■ **DOCUMENT SEGMENT**:
++++++++++

On 16 June, Grant tried to break through these strengthened Confederate lines—but his men received a ferocious shelling that left 8000 killed or wounded. He therefore called off the attack and deployed his huge 90,000-man army along a 40 mile line that reached the edges of Richmond.  He then hunkered down for a long siege.   

After a month, Grant half-heartedly approved a novel but risky plan proposed by Lt. Col. Henry Pleasants, a mining engineer in civilian life.  Pleasants suggested that a mine shaft, dug underneath Confederate lines, and then filled with explosives, could deliver a devastating shock to the enemy troops and create a gap through which Union forces could breach Confederate lines.  By late July, the 500’ tunnel had been completed; on 30 July, just before dawn, 8000 lbs of gunpowder were detonated.

Ambrose Burnside, who had taken charge of the project in an attempt to redeem his reputation after the fiasco at Fredericksburg, had trained a division of African American troops for the assault.  But at the last minute, his use of black troops was questioned by General Meade who worried about the political fallout should the assault fail. The white troops plugged into their place were woefully unprepared—and consequently, when the gunpowder exploded, opening a huge crater in the middle of the Confederate lines, they rushed into it for cover, rather than around it as the black troops had been trained.

++++++++++

■ **RECORD SET**:
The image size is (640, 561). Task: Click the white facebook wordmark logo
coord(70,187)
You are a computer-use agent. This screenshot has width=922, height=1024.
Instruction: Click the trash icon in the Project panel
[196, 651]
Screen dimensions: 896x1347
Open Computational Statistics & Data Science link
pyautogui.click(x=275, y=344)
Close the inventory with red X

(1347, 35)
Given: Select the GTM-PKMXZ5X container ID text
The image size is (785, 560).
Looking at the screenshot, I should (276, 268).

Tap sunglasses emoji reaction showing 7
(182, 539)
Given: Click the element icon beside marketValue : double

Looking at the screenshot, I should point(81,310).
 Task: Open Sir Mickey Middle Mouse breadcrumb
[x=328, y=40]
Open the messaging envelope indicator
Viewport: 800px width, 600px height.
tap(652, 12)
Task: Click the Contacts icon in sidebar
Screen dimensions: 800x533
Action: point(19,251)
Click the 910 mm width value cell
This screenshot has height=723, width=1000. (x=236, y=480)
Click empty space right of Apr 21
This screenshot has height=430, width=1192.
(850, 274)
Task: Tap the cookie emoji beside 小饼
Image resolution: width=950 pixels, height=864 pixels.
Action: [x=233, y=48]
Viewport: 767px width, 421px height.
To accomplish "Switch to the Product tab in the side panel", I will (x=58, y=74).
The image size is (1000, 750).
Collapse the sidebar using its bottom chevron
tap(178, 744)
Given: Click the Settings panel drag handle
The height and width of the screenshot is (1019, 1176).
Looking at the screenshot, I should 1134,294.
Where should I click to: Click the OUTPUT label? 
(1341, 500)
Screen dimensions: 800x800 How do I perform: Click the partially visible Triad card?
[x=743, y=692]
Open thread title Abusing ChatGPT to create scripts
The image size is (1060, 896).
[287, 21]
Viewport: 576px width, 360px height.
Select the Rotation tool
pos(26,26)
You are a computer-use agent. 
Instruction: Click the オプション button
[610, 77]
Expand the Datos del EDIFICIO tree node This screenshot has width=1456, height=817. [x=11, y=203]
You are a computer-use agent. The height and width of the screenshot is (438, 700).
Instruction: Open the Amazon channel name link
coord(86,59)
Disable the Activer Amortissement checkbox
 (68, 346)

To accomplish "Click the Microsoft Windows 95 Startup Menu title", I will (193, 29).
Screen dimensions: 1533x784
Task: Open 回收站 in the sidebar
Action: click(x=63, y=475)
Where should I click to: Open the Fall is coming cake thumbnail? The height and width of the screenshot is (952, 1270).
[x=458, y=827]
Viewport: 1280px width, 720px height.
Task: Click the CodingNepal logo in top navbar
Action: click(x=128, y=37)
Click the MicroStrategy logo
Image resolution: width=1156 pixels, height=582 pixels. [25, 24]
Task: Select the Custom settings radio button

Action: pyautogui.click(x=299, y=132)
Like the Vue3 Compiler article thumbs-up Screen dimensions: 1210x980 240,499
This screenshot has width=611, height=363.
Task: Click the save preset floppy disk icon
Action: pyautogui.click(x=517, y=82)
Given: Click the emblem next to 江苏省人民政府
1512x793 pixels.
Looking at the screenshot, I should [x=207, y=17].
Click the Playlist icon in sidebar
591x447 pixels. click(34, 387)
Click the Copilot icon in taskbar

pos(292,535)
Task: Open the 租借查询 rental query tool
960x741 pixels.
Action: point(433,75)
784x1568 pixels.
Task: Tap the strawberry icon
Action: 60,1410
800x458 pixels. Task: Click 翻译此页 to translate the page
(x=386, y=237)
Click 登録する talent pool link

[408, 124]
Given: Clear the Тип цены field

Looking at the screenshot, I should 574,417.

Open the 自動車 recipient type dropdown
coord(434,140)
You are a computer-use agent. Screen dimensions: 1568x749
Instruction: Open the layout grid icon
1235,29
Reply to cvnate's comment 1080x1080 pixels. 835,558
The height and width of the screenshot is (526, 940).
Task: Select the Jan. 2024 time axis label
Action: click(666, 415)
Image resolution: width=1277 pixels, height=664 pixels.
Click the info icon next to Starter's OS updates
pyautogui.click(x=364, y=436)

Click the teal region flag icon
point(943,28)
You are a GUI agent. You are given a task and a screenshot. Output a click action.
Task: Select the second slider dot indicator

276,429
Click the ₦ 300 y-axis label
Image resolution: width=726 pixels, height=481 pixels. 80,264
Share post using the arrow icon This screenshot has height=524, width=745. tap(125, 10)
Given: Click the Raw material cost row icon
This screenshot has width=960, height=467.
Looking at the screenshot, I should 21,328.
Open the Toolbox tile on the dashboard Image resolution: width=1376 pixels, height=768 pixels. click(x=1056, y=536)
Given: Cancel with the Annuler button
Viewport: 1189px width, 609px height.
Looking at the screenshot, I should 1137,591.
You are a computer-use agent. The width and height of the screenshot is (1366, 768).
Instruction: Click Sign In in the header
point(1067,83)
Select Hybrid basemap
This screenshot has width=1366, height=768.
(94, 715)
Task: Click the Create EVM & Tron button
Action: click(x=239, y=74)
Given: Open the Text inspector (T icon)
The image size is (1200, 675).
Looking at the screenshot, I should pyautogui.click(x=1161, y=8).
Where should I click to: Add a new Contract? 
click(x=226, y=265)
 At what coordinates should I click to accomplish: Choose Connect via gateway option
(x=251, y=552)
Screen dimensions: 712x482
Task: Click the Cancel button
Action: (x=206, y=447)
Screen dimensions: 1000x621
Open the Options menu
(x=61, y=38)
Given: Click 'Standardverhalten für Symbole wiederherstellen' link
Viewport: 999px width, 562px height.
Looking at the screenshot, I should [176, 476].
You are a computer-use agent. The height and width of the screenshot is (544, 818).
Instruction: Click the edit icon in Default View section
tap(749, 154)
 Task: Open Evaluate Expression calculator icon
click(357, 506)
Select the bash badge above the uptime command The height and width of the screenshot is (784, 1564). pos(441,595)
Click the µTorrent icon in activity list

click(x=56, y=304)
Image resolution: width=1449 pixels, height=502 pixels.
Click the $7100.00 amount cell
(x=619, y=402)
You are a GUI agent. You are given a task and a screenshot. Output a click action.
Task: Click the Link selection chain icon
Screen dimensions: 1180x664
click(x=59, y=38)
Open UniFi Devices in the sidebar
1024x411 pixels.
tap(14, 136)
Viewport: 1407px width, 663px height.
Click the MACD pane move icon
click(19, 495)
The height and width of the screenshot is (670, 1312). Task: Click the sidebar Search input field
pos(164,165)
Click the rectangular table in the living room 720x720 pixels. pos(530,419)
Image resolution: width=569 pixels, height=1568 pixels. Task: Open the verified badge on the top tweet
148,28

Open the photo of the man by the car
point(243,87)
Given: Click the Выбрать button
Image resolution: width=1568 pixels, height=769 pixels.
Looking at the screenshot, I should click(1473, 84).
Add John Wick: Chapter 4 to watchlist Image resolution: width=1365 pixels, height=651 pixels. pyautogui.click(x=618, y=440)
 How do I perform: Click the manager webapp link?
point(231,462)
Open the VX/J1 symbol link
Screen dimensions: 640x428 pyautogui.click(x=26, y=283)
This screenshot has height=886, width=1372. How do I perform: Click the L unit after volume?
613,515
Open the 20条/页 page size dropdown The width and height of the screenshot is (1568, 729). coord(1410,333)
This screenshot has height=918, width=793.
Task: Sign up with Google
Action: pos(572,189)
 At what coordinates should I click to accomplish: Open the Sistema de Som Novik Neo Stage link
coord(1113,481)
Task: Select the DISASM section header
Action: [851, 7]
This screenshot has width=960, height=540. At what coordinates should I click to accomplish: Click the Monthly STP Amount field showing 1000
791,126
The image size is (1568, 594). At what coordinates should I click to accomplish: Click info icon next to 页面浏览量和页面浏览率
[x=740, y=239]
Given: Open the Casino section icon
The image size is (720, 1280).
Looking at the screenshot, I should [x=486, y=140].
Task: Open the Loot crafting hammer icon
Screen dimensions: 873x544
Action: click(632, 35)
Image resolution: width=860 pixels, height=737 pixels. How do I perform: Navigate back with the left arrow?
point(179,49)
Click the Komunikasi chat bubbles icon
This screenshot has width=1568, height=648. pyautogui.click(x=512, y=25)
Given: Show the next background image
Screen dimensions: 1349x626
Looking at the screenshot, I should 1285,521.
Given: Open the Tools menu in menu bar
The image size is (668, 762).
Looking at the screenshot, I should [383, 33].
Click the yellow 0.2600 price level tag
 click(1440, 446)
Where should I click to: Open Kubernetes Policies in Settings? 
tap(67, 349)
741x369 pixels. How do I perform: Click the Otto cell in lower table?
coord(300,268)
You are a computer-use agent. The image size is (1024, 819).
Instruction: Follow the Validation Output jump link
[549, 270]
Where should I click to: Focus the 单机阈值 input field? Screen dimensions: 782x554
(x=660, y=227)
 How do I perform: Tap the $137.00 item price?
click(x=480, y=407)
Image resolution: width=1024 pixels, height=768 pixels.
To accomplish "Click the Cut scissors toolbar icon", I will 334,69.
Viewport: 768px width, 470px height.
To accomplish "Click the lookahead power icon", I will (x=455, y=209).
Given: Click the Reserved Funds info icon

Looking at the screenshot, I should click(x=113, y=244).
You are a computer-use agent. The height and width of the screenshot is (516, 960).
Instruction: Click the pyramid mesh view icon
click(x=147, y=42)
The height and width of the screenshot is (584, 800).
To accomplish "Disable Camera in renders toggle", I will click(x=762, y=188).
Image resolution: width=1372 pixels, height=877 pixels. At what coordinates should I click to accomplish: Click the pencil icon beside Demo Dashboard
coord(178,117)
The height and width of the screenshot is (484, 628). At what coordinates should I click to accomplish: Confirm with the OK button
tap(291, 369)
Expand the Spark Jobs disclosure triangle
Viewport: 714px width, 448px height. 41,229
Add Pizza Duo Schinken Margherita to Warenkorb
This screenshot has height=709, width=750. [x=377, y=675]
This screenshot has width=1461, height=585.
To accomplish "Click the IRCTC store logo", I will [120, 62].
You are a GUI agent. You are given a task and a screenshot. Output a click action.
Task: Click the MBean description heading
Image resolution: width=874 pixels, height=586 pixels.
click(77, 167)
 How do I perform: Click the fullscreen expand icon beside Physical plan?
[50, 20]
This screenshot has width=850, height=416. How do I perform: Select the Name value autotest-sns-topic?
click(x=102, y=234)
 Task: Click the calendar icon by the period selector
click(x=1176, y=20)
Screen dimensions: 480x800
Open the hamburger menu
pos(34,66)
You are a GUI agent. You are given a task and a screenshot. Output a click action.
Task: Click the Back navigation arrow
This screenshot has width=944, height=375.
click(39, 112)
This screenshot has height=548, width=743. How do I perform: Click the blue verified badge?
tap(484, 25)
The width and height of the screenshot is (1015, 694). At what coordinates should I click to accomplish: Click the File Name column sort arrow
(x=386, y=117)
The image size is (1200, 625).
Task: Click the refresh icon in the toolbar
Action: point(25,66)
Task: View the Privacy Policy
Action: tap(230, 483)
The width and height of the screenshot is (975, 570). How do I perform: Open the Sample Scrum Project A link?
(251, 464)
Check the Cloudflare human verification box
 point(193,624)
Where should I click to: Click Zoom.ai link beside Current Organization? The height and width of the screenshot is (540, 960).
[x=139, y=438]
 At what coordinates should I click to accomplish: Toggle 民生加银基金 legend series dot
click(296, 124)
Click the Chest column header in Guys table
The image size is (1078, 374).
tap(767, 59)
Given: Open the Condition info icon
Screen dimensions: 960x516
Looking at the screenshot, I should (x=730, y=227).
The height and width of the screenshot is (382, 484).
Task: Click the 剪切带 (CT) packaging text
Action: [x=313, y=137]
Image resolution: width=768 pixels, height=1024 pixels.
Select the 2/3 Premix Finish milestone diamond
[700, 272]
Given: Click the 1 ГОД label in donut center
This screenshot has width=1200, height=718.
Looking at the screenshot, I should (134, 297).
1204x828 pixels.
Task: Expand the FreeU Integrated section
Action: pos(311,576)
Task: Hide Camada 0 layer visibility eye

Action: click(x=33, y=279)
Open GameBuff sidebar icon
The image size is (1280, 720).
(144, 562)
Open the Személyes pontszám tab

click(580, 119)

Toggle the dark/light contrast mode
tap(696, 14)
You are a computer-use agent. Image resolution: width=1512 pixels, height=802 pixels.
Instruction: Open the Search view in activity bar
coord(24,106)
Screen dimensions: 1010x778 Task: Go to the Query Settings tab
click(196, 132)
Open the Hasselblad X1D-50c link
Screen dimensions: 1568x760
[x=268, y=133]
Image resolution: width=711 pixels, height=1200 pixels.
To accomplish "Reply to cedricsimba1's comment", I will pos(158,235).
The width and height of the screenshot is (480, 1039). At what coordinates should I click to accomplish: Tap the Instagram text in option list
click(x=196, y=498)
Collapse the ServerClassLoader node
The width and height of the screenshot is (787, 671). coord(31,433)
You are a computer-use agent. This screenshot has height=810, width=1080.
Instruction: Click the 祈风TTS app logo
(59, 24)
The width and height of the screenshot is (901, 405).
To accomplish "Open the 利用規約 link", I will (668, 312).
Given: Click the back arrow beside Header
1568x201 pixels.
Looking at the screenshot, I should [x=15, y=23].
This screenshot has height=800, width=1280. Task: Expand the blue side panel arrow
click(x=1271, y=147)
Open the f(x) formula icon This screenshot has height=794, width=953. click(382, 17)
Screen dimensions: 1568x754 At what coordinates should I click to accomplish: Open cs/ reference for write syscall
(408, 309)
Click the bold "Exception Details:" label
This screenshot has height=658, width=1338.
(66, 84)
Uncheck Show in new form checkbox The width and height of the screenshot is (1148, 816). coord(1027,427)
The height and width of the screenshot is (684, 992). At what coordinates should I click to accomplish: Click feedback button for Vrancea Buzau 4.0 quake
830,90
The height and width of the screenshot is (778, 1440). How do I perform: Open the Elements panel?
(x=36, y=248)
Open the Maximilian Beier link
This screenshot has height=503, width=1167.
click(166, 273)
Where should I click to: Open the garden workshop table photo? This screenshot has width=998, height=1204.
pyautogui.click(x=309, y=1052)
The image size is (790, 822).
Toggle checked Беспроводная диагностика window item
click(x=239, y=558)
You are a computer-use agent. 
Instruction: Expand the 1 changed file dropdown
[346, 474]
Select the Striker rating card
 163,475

++++++++++

■ **EXERCISE INSTRUCTIONS**:
1. In the text about the mine under the Confederate lines, who proposed the plan to dig it?
2. Quote the part of the text about the mine under the Confederate lines between "After a month, Grant" and "gunpowder were detonated.", inclusive.

■ **SOLUTIONS**:
1. Lt. Col. Henry Pleasants, a mining engineer in civilian life.

2.
After a month, Grant half-heartedly approved a novel but risky plan proposed by Lt. Col. Henry Pleasants, a mining engineer in civilian life.  Pleasants suggested that a mine shaft, dug underneath Confederate lines, and then filled with explosives, could deliver a devastating shock to the enemy troops and create a gap through which Union forces could breach Confederate lines.  By late July, the 500’ tunnel had been completed; on 30 July, just before dawn, 8000 lbs of gunpowder were detonated.